Point guard Xavier Rathan-Mayes comes out swinging with eight points in the first quarter as both teams launch a barrage of threes, but nothing separates them at the first break.

The trade blows again in the second, Adelaide takes a one-point lead into the long break after a Goulding three from just inside the halfcourt that almost raised the roof is waved away.

An image of Goulding getting the shot off with 0.1 seconds remaining on JCA’s main scoreboard does the rounds on Twitter, leaving United fans angry, given the importance of points to the makeup of the finals.

But the club says the scoreboard clock isn’t official — it’s the clock above the rim that the timers follow.

TUCk sHOP OPEN

Young import Rayjon Tucker leads the way on the court and off it. He’s got 17 at the half and a huge block that the vocal Barlow raves about.

“Keep running you can see it on their face, they’re not used to playing like this,” Tucker says in a bid to inspire his teammates to run over the top of the Sixers.

It’s injured father figure and basketball genius Barlow who takes over from there.

“They’re super vulnerable,” Barlow says.

“Early, loud communication on defence. (Ian) Clark, Sunday (Dech), hit a couple tough ones — we live with that.

“Defensively for them, Sunday and (Antonius) Cleveland are doing a good job on the ball and trying to cover everything for them by fighting hard.”

Big import Marcus Lee walks in late, a little cross of band-aids on his left cheek to patch up a knock he copped in the second.

They haven’t opened up the enormous margin they’d hoped for, so Vickerman wants his group to go back to being “solid”.

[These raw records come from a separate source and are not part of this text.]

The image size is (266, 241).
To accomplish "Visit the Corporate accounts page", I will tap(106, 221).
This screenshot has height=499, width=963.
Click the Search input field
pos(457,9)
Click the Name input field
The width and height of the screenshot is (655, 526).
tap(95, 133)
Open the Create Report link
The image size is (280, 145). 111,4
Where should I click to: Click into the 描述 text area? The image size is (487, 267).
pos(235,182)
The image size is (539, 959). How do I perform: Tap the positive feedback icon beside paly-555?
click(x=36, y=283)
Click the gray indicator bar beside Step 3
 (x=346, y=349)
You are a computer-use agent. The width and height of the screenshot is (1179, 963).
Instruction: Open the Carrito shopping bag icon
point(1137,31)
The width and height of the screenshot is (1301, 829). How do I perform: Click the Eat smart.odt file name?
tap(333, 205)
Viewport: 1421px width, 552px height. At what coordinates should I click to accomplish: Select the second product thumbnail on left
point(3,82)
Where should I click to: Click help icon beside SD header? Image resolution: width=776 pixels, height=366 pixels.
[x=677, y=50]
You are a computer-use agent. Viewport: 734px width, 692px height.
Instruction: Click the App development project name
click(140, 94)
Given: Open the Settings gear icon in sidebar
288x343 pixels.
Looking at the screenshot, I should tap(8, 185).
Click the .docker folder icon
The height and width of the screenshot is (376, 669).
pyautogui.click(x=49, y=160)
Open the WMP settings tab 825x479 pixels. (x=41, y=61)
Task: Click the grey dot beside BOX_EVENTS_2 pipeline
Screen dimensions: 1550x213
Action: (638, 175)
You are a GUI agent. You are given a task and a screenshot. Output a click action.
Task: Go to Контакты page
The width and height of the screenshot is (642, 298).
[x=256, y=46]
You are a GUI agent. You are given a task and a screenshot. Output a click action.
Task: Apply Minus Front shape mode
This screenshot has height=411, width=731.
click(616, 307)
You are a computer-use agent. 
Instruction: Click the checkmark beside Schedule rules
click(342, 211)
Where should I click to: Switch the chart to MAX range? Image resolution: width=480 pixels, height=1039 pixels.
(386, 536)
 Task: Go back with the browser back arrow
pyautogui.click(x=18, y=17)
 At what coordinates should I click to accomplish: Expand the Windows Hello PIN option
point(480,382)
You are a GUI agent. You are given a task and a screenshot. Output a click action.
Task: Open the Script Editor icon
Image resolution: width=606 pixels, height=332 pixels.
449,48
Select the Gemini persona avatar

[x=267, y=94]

It works — they score eight points in the first minute-and-a-half to turn the deficit into a lead and they carry it into the last break up seven.

It should have been the springboard they needed to establish a big gap, but a calamitous opening minute helped the Sixers bring the margin back to two.

Vickerman calls a standing time-out his players gathering around on court as he gave them what-for.

Another time-out came and tensions went through the roof when Cleveland landed a three that gave Adelaide a 93-91 lead.

ArE THE sixErs ABOUT TO rUiN THEir sEAsON?

Not on Tuck’s watch. The lightning fast dynamo poured in 10 points in the last three minutes, including a three-pointer as time expired that set Perth’s winning target against Sydney at 11.

THEY CELEBrATE AHEAD OF A NErVOUs TWO HOUrs.

Perth jumps out to a 23-point lead early in the last quarter and it looks curtains. But the Kings storm back and a DJ Vasiljevic three with 53 seconds left reduces the margin to eight and puts United in — momentarily.

But Bryce Cotton makes two and then Brady Manek pots a pair of free throws — after a review that had the United crew biting its nails and then Vasiljevic misses a pair of three-point tries that leaves Melbourne heartbroken.

The review will show an almost completely new look roster, which lost its starting centre Ariel Hukporti to injury and only got half a season out of Shea Ili should be proud it even had a chance to make the top six.

But it will only create a hunger to bounce back with a vengeance, the league’s giants wounded by a first season without final basketball in five years under Vickerman.